2) All casualties / victims will go
through “Detection Station” where if
negative they will proceed and walk
through a decontamination solution
on their way to the EMS department
of the hospital. If positive they will
proceed to “Triage Station”.
3) Casualties will be either
able to walk or on stretchers.
In the first case they proceed to
“Mass Decontamination Stations” for
thorough decontamination.
4) If non-ambulatory they will be
transported to the “Non-Ambulatory
Victims Decontamination Station”.
When decontamination is over they
will be rolled to adjusting “First Aid
Station” for provision of life saving
first aids (antidotes, respiratory
support, bleeding control).

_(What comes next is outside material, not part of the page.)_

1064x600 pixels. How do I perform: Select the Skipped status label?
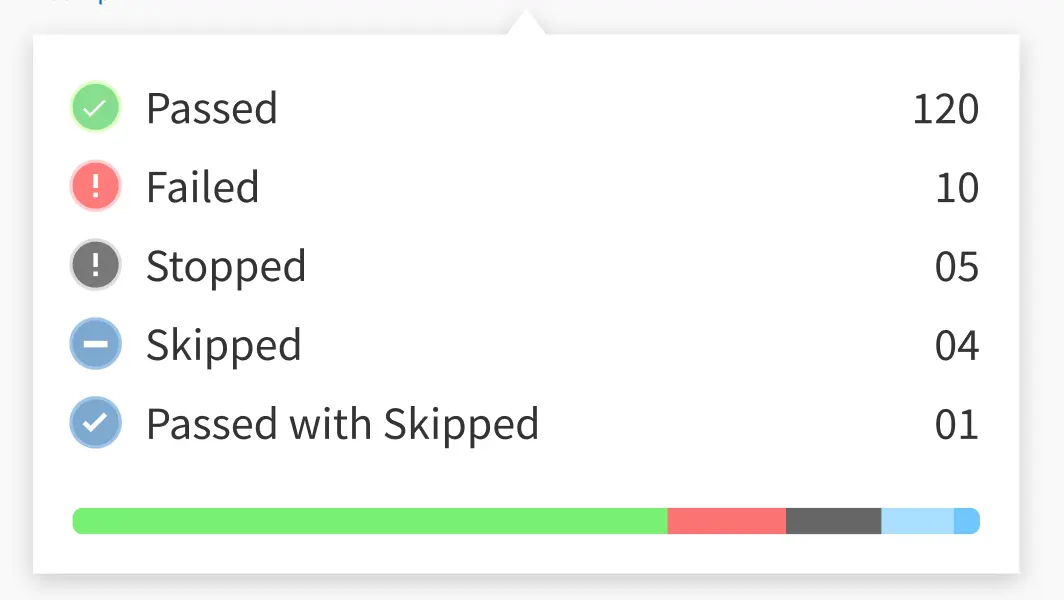(x=223, y=346)
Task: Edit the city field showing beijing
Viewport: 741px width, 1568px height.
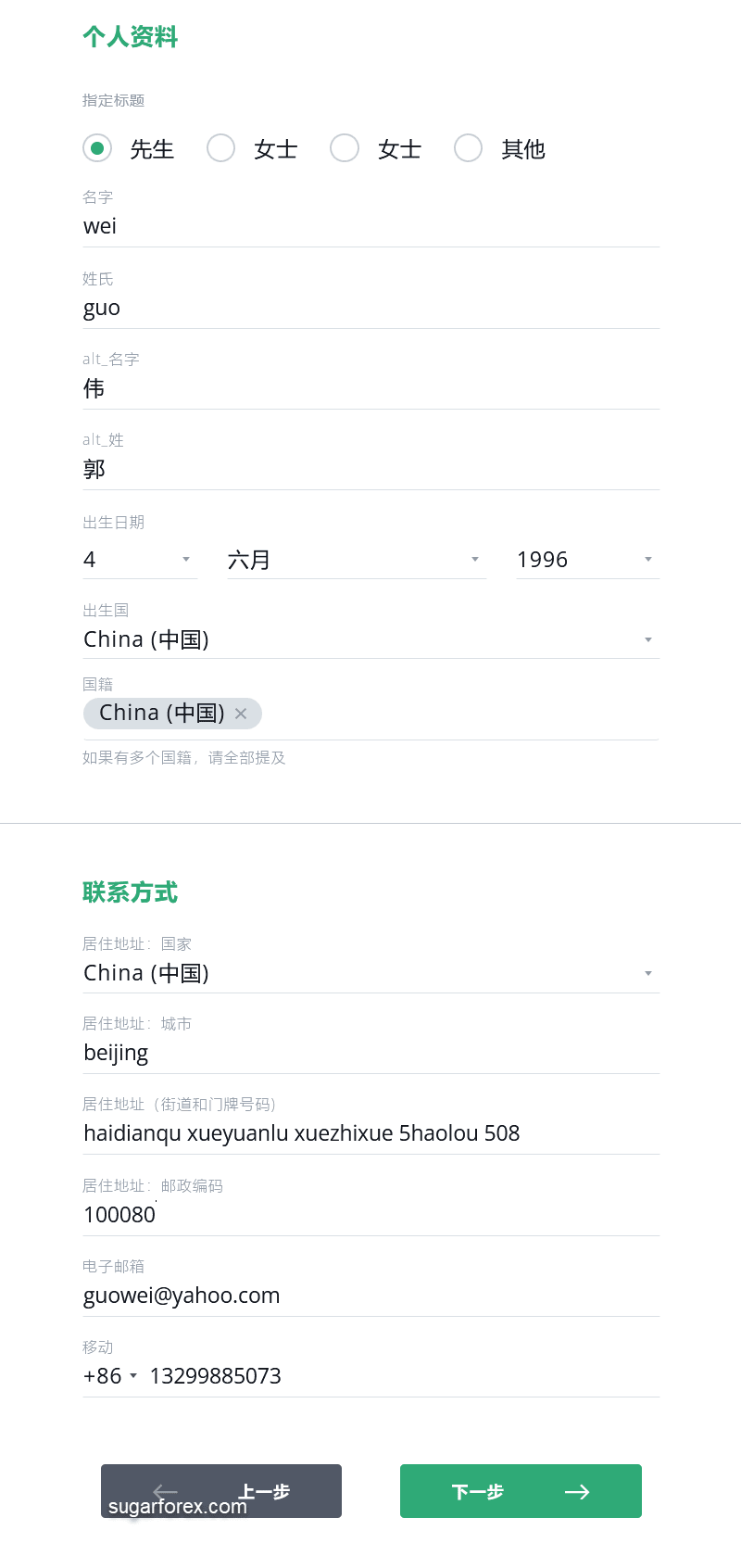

Antidotes
can be given at the “Triage Station” as
well depending on the situation.
5) When victims from both the
“Mass Decontamination Station” and “First Aid Station” are ready and
“clean” they proceed through the
“Verification Station” that confirms
the success of decontamination. If
negative they end up in the main
triage area of the hospital at the
“cold zone”. If positive they have to
repeat decontamination process.
6) At the “Triage Station” hospital
personnel will decide who needs
immediate hospitalisation and
who can go home with written
instructions in case a relapse evolves
within the next few hours. One of the
main tasks of the triage personnel
is to get rid of “worried well” that
represent a functional threat to the
continuity of the hospital work due
to their vast numbers.
7) First responders either from
the hospital or from other state
departments and organisations need
to have their own decontamination
line. This is mandatory and this line
should be deployed before starting
to accept contaminated casualties.
“Save the saver to operate” is the
main reason but also the rule in all
CBRN operations.
Last Updated (Tuesday, 24 January 2012 12:24)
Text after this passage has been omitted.